Work instructions: From the entries below, reproduce exactly the line containing "Where should I click to: Open the 系统减肥", the line containing "The image size is (640, 533).", and every line in between, with nothing added.

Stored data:

= = = = = = =

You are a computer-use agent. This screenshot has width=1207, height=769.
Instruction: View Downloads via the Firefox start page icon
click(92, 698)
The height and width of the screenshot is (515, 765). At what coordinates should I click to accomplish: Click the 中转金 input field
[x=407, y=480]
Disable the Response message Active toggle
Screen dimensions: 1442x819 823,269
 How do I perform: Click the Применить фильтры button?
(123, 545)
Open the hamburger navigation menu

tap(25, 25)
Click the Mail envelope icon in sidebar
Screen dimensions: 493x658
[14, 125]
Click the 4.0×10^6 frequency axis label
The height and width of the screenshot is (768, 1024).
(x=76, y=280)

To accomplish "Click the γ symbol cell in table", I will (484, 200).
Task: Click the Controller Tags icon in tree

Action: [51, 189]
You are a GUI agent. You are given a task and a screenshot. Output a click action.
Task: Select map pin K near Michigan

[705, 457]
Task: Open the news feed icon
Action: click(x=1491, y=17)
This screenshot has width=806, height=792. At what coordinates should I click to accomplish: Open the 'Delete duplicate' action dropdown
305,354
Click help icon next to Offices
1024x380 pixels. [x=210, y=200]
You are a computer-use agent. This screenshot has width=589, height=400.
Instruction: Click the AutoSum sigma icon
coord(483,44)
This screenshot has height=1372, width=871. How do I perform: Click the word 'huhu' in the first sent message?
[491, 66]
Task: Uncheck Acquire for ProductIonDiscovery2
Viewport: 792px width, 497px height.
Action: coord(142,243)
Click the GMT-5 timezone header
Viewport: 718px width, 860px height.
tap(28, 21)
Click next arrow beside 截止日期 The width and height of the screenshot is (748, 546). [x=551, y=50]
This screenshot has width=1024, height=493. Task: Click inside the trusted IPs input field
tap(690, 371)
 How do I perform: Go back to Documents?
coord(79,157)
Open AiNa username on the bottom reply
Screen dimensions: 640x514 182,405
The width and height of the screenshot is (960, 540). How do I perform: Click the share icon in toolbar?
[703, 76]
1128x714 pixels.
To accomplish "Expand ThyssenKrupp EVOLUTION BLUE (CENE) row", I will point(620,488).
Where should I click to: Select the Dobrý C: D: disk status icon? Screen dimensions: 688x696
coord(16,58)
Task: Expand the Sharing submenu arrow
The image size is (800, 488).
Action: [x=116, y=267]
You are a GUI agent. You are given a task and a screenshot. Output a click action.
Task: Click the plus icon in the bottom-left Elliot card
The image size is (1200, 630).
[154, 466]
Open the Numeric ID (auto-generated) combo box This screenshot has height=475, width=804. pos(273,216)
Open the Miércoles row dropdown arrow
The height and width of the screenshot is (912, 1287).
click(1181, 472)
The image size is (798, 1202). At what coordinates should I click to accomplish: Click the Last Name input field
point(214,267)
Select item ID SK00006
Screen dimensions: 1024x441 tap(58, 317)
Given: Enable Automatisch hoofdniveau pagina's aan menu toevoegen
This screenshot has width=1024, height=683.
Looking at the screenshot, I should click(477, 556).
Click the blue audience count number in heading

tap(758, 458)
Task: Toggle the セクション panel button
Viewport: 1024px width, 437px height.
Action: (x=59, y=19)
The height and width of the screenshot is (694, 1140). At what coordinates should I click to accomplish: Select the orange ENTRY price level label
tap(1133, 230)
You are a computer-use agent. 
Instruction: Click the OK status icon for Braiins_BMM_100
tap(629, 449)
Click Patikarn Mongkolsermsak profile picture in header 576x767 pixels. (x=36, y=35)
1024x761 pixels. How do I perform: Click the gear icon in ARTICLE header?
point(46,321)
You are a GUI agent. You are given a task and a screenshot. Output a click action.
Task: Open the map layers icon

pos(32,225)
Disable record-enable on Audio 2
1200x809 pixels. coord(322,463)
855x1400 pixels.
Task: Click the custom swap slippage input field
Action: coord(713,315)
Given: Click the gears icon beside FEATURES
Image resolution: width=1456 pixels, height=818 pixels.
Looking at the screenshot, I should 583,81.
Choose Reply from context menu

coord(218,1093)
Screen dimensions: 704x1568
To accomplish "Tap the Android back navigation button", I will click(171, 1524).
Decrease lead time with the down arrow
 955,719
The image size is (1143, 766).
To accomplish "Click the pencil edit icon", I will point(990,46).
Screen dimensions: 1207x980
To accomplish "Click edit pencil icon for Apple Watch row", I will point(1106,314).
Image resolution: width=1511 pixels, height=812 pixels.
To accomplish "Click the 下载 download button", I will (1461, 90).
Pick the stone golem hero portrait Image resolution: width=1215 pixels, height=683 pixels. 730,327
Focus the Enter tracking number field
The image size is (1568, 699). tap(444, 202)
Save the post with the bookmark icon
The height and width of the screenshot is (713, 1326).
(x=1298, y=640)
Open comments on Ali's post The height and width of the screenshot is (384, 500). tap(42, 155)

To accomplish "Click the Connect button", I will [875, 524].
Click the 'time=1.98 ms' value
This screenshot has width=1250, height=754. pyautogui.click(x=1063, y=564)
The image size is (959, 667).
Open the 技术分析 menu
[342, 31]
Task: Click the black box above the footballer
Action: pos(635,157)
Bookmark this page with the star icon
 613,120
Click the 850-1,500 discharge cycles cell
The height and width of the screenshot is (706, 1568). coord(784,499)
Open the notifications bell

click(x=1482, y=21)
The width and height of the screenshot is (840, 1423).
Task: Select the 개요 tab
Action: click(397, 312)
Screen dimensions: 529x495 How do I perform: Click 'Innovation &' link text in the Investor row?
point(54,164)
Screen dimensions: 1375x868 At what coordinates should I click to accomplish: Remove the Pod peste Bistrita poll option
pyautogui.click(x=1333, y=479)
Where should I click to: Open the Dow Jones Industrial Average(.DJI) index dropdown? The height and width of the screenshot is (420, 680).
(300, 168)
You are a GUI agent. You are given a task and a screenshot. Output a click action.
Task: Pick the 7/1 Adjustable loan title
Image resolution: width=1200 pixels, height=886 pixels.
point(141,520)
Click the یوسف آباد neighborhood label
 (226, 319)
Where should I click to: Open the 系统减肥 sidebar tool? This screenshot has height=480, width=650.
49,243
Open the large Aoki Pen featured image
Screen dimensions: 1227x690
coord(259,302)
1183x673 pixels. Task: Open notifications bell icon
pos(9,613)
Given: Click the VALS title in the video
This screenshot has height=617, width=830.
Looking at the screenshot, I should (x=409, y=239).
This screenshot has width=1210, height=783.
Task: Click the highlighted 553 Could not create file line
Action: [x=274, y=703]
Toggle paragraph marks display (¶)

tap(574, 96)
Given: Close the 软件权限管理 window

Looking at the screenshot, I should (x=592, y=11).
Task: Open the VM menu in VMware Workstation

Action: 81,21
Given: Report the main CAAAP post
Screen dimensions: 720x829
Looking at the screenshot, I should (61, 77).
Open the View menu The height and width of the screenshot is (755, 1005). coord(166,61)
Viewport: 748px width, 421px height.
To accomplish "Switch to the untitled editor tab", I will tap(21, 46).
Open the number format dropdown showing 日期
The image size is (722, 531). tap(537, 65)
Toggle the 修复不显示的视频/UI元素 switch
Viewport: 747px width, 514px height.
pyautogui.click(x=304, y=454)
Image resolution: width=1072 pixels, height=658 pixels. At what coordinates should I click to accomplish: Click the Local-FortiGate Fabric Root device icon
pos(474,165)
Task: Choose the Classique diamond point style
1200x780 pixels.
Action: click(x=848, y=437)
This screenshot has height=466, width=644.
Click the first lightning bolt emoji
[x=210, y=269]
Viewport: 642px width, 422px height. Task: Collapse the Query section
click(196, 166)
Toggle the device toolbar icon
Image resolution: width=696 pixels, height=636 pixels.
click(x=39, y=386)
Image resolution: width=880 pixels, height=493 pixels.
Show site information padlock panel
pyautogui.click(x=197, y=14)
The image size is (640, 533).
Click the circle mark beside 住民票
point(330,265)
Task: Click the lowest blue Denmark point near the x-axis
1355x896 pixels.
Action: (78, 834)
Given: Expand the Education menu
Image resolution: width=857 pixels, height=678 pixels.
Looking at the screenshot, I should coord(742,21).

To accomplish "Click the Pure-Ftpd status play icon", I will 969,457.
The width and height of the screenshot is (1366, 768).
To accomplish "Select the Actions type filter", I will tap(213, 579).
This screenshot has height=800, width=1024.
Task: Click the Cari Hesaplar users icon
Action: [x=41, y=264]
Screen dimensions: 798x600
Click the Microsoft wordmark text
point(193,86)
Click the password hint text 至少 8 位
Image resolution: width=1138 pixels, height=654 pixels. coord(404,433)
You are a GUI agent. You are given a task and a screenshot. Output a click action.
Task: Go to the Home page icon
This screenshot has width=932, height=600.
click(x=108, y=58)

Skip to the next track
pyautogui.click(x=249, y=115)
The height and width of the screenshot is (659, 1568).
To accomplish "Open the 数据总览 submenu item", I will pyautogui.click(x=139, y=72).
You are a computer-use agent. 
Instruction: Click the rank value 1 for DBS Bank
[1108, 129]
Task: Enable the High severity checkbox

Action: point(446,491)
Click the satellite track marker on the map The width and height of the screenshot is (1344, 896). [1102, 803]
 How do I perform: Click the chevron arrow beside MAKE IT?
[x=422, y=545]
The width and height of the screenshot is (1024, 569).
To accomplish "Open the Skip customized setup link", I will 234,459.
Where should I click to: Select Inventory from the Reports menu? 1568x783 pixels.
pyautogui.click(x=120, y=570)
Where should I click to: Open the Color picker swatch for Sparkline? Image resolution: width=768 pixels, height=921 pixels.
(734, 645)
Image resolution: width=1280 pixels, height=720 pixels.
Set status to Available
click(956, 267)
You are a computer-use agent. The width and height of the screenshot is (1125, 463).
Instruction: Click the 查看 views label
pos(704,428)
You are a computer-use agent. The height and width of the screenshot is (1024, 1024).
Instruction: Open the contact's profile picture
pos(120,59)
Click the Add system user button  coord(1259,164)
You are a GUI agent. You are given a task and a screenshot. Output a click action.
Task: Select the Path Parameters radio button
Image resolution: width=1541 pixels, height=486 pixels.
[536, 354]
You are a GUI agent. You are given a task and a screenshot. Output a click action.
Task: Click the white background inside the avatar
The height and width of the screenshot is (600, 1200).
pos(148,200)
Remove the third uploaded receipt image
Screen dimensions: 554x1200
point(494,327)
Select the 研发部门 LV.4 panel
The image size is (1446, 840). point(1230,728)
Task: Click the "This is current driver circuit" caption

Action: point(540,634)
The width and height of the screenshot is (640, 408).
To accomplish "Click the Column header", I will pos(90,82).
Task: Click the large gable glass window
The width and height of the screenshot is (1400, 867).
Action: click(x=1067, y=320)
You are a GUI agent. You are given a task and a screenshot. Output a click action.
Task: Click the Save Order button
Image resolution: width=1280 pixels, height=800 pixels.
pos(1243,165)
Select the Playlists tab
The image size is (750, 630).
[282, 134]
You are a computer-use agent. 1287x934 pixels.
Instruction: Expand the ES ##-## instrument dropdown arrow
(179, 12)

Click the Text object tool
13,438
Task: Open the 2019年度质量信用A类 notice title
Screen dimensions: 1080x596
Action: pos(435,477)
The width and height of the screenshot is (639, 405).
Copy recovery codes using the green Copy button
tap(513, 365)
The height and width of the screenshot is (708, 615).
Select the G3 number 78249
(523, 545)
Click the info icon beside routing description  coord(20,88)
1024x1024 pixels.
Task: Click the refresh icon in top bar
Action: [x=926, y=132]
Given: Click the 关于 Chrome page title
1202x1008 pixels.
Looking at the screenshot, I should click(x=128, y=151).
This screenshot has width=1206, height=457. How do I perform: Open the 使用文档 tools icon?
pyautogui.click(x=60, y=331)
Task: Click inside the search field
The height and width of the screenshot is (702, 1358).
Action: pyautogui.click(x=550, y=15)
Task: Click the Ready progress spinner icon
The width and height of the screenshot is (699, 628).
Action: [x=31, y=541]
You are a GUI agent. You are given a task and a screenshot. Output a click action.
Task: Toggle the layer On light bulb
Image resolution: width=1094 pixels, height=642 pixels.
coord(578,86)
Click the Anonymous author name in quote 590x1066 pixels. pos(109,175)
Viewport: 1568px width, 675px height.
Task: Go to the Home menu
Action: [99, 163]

= = = = = = =

Exercise solution:
Where should I click to: Open the 系统减肥 sidebar tool? This screenshot has height=480, width=650.
49,243
Open the large Aoki Pen featured image
Screen dimensions: 1227x690
coord(259,302)
1183x673 pixels. Task: Open notifications bell icon
pos(9,613)
Given: Click the VALS title in the video
This screenshot has height=617, width=830.
Looking at the screenshot, I should (x=409, y=239).
This screenshot has width=1210, height=783.
Task: Click the highlighted 553 Could not create file line
Action: [x=274, y=703]
Toggle paragraph marks display (¶)

tap(574, 96)
Given: Close the 软件权限管理 window

Looking at the screenshot, I should (x=592, y=11).
Task: Open the VM menu in VMware Workstation

Action: 81,21
Given: Report the main CAAAP post
Screen dimensions: 720x829
Looking at the screenshot, I should (61, 77).
Open the View menu The height and width of the screenshot is (755, 1005). coord(166,61)
Viewport: 748px width, 421px height.
To accomplish "Switch to the untitled editor tab", I will tap(21, 46).
Open the number format dropdown showing 日期
The image size is (722, 531). tap(537, 65)
Toggle the 修复不显示的视频/UI元素 switch
Viewport: 747px width, 514px height.
pyautogui.click(x=304, y=454)
Image resolution: width=1072 pixels, height=658 pixels. At what coordinates should I click to accomplish: Click the Local-FortiGate Fabric Root device icon
pos(474,165)
Task: Choose the Classique diamond point style
1200x780 pixels.
Action: click(x=848, y=437)
This screenshot has height=466, width=644.
Click the first lightning bolt emoji
[x=210, y=269]
Viewport: 642px width, 422px height. Task: Collapse the Query section
click(196, 166)
Toggle the device toolbar icon
Image resolution: width=696 pixels, height=636 pixels.
click(x=39, y=386)
Image resolution: width=880 pixels, height=493 pixels.
Show site information padlock panel
pyautogui.click(x=197, y=14)
The image size is (640, 533).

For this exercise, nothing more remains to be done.